余談

それはそうと、武道の必修化が個人的にいけ好かない理由。
二つあって。

一つは、極個人的な理由。
臭かったから。
使い回しの、汗とカビの臭いが充満した、ばっちい柔道着を着るのが何より嫌だった。肉体的には長距離走がつらかったけれど、精神的には柔道が一番の苦痛だった。自分が嫌で嫌で仕方のなかったことを、下の世代にあえてさせたいとは思わないのだ。

ただ、もしかしたら、必修化となれば、全員が道着を用意するのかもしれない。ならば多少はマシになるけれど。

もう一つは、武道が苦手な子の目標設定が難しいこと。
http://www.mext.go.jp/a_menu/sports/jyujitsu/1221013.htm

武道は、武技、武術などから発生した我が国固有の文化であり、相手の動きに応じて、基本動作や基本となる技を身に付け、相手を攻撃したり相手の技を防御したりすることによって、勝敗を競い合う楽しさや喜びを味わうことができる運動です。

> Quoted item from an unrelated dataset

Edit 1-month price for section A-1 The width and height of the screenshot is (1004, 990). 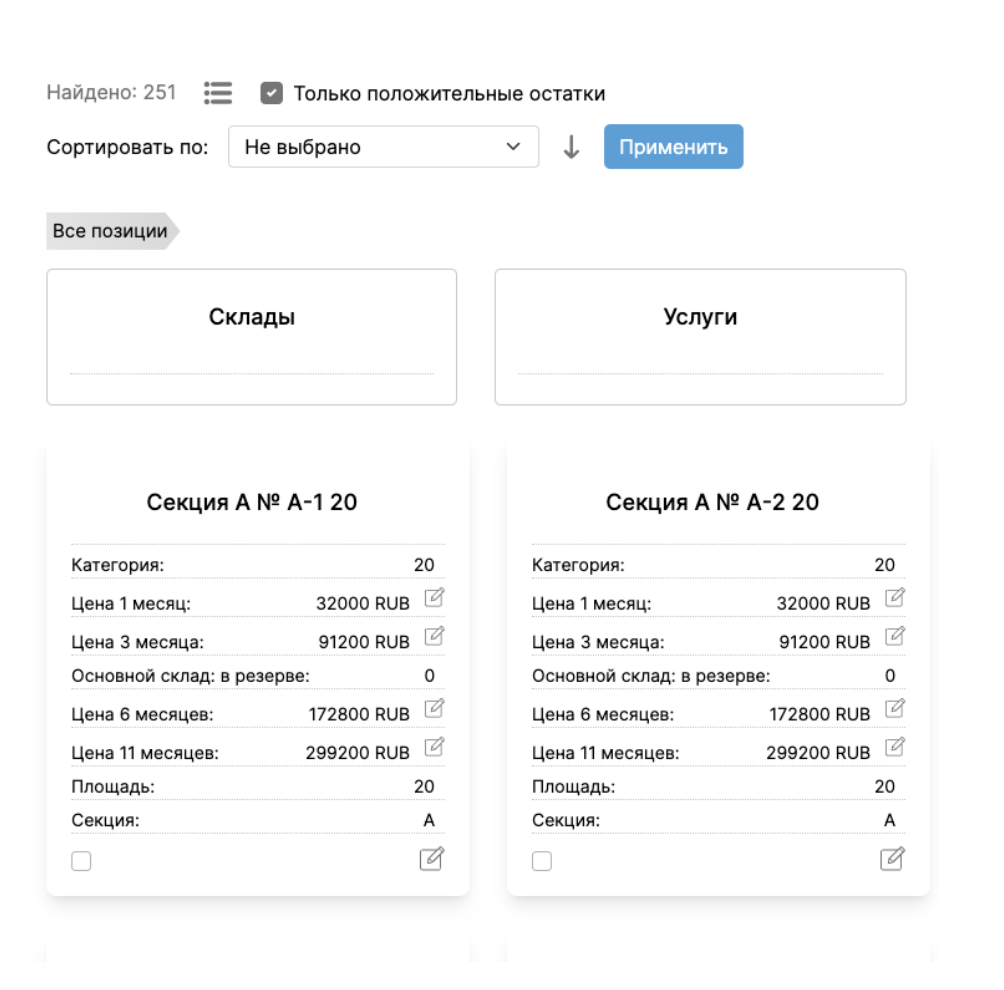[x=434, y=598]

とあるけれど、武道が苦手な子は負けっぱなしで、「勝つ」という最大の喜びを得ることが難しいのだ。
陸上競技や水泳なら、誰でも「自己ベスト更新」を目標として取り組むことができる。
水泳なら、最初は浮かぶことさえできないところから、5メートル泳げるようになり、10メートル、20メートル、やがて端から端まで到達できるようになり、次はタイムを縮めることができる。
球技も、苦手な子でも「バットにボールを当てよう」とか「ロングパスを蹴れるようになろう」など、細かな克己の楽しさもあれば、チームとして勝つことによって喜びを味わうことが可能だ。

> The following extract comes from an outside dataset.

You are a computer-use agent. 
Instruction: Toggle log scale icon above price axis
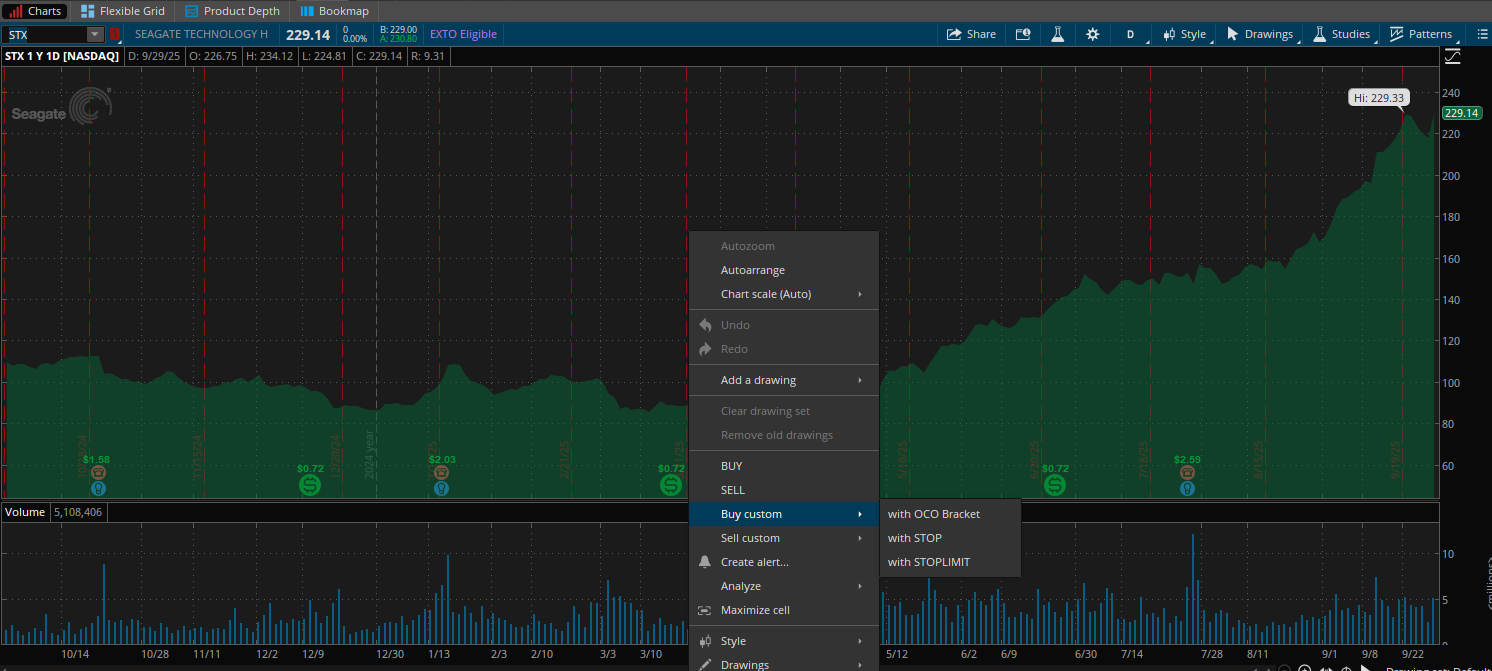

しかし武道は、苦手な子は負けっぱなし、という可能性が高い。
柔道でたとえると、「一応は投げたけれど、投げの形が不十分でポイントにならない」とか、そもそもそこまでいかない。
相手の体も崩せない。
投げられっぱなし。
固められっぱなし。
受け身は、自分でない、強い誰かに「勝つ喜びを与える」ために身につけるもの。
「勝敗を競い合う楽しさや喜びを味わうことができる」というけれど、負けることもあれば勝つこともあって、初めて「勝敗を競い合う喜び」が生まれるのではないだろうか。

武道を必修化するのであれば、このネックをクリアして、成長の喜びをどう味わわせるかが肝要なのかなあ、などと思ったりしています。